WHAT YOU NEED TO DO:
Render the entries from the line containing "How do I perform: Pick" through the line containing "Looking at the screenshot, I should (x=438, y=163)." as a JSON list of strings, one string per line, leaving out blank lines.

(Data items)
☆ ☆ ☆ ☆ ☆ ☆ ☆

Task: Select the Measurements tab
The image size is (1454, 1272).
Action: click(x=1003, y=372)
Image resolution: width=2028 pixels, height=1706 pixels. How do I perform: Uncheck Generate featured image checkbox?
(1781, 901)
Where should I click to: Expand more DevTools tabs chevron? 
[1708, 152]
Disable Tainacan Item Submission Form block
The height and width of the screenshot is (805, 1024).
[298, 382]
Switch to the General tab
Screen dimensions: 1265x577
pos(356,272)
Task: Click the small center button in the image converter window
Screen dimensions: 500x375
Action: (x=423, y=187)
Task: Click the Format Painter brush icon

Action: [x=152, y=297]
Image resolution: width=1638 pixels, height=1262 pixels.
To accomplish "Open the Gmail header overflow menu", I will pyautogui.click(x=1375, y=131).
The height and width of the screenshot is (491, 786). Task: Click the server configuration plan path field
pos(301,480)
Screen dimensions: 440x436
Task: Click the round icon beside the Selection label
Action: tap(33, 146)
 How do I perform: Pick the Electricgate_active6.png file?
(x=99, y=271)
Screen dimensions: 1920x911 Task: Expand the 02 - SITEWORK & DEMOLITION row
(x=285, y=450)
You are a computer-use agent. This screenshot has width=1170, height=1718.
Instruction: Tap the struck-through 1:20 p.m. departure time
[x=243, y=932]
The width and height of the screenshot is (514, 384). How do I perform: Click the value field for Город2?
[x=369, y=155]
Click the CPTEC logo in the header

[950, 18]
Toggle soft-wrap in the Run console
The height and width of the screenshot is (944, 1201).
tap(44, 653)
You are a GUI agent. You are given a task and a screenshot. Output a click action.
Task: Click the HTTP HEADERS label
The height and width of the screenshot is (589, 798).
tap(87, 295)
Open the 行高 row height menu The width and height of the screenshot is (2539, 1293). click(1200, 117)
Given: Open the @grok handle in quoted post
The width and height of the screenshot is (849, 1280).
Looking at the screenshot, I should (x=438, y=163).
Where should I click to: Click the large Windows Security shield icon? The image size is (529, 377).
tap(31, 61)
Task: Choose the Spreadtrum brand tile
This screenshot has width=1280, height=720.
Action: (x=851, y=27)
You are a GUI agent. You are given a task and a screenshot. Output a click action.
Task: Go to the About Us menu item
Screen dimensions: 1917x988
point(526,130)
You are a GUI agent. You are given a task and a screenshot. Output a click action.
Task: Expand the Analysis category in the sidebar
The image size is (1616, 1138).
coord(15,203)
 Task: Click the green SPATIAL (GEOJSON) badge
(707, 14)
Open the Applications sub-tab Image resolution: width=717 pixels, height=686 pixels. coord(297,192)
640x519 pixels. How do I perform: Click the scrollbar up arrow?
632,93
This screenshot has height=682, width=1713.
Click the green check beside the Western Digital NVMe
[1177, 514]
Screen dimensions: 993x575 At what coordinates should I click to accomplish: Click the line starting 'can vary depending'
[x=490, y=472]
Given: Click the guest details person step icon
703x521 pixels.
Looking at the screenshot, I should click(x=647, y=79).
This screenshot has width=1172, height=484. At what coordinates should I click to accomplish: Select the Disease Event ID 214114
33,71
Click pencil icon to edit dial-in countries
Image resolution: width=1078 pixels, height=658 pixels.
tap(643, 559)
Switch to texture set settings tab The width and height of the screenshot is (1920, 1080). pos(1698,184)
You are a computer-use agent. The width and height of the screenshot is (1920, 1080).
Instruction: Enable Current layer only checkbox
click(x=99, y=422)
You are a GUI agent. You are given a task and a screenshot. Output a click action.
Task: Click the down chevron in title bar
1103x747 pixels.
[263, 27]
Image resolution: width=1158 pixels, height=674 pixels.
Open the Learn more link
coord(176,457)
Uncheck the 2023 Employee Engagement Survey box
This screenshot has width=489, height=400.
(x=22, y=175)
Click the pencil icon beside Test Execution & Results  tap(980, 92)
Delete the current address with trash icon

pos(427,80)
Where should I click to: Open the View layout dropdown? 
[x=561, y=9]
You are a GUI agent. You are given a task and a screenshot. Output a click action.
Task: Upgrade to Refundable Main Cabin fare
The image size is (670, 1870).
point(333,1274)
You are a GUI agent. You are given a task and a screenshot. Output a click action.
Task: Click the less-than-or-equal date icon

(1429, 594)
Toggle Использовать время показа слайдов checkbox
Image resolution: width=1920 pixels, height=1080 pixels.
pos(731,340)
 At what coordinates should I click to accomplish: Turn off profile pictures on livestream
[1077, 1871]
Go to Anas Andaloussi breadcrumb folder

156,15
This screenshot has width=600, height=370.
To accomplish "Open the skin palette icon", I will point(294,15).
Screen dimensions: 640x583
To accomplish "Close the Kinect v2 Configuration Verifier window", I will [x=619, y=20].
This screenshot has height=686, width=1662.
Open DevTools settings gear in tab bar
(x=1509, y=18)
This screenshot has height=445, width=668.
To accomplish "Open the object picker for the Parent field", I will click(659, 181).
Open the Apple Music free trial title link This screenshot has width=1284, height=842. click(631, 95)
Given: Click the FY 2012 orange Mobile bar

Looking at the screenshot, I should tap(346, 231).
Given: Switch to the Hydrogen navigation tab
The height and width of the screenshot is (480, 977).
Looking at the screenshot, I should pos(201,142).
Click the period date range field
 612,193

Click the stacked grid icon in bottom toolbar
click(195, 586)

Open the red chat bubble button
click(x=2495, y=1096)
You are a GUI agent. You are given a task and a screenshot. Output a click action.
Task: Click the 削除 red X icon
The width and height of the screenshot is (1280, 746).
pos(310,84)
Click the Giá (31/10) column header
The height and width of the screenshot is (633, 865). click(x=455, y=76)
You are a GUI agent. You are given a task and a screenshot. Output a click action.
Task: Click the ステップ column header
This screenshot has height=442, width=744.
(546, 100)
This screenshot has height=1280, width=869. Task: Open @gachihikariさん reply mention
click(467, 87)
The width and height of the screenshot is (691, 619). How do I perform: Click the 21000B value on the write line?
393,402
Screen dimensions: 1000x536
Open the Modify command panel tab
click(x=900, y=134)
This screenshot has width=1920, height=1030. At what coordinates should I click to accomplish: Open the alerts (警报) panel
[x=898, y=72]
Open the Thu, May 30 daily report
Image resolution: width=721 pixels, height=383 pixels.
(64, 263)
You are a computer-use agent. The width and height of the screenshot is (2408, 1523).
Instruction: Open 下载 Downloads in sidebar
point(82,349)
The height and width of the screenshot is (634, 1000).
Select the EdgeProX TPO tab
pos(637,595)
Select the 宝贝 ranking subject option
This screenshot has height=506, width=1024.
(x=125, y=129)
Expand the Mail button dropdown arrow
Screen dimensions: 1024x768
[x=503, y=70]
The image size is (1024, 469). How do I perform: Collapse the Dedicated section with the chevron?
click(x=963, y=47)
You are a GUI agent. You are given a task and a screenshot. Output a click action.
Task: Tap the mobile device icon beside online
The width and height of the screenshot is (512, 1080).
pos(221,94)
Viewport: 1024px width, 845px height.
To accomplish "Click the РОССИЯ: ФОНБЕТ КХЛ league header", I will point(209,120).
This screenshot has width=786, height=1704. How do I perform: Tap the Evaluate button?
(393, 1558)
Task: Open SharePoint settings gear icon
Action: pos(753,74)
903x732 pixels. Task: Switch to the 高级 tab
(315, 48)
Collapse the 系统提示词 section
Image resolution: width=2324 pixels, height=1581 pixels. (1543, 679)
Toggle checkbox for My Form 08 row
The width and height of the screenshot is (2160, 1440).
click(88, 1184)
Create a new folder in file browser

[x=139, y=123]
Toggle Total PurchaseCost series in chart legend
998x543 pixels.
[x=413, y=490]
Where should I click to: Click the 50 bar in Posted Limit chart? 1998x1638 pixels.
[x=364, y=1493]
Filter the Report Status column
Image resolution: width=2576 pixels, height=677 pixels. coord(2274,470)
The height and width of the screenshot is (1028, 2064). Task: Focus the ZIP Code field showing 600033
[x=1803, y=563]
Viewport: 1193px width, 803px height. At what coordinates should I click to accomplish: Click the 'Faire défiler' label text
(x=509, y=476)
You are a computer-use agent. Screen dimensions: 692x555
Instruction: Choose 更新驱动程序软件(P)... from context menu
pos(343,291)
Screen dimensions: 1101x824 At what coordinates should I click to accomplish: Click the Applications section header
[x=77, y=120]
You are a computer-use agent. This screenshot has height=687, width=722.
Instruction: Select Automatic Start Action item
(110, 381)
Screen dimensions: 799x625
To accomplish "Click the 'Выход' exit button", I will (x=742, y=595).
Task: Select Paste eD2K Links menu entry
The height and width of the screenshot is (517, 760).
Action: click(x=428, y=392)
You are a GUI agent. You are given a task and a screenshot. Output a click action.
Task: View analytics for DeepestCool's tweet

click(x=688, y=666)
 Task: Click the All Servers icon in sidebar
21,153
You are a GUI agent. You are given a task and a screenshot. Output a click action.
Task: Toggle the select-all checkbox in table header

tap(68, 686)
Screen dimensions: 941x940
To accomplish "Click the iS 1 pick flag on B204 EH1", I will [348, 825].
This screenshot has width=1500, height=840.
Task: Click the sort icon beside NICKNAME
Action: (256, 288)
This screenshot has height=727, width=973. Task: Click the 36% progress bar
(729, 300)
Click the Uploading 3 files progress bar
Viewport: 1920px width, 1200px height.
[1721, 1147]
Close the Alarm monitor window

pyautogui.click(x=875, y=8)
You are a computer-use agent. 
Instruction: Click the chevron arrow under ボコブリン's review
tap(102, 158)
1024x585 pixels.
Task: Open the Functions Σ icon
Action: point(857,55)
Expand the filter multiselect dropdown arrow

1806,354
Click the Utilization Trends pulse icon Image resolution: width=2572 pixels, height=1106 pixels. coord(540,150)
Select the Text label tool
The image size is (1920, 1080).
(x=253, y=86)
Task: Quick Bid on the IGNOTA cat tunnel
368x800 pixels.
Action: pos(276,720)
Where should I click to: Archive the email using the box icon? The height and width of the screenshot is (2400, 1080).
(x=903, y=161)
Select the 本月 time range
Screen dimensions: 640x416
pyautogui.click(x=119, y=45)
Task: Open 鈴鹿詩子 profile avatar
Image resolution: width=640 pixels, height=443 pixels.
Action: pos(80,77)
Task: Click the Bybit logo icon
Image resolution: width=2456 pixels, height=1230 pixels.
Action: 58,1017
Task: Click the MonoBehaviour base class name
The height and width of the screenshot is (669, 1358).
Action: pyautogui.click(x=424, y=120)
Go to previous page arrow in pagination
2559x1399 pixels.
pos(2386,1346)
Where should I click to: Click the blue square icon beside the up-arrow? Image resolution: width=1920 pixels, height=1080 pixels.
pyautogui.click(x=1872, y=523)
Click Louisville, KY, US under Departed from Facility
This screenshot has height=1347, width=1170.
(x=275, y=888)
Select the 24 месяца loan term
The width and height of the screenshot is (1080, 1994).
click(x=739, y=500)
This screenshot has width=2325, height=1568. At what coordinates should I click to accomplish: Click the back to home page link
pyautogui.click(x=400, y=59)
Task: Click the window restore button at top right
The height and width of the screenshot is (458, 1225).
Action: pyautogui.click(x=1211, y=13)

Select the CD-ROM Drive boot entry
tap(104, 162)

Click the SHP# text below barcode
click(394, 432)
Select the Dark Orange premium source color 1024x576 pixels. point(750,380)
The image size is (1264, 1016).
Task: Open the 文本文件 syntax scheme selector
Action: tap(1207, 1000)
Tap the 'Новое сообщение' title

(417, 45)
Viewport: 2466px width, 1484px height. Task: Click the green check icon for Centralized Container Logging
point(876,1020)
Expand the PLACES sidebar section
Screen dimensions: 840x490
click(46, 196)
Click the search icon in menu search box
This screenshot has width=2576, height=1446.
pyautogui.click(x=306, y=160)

☆ ☆ ☆ ☆ ☆ ☆ ☆

EXERCISE ANSWER:
[
  " How do I perform: Pick the Electricgate_active6.png file?",
  "(x=99, y=271)",
  "Screen dimensions: 1920x911 Task: Expand the 02 - SITEWORK & DEMOLITION row",
  "(x=285, y=450)",
  "You are a computer-use agent. This screenshot has width=1170, height=1718.",
  "Instruction: Tap the struck-through 1:20 p.m. departure time",
  "[x=243, y=932]",
  "The width and height of the screenshot is (514, 384). How do I perform: Click the value field for Город2?",
  "[x=369, y=155]",
  "Click the CPTEC logo in the header",
  "[950, 18]",
  "Toggle soft-wrap in the Run console",
  "The height and width of the screenshot is (944, 1201).",
  "tap(44, 653)",
  "You are a GUI agent. You are given a task and a screenshot. Output a click action.",
  "Task: Click the HTTP HEADERS label",
  "The height and width of the screenshot is (589, 798).",
  "tap(87, 295)",
  "Open the 行高 row height menu The width and height of the screenshot is (2539, 1293). click(1200, 117)",
  "Given: Open the @grok handle in quoted post",
  "The width and height of the screenshot is (849, 1280).",
  "Looking at the screenshot, I should (x=438, y=163)."
]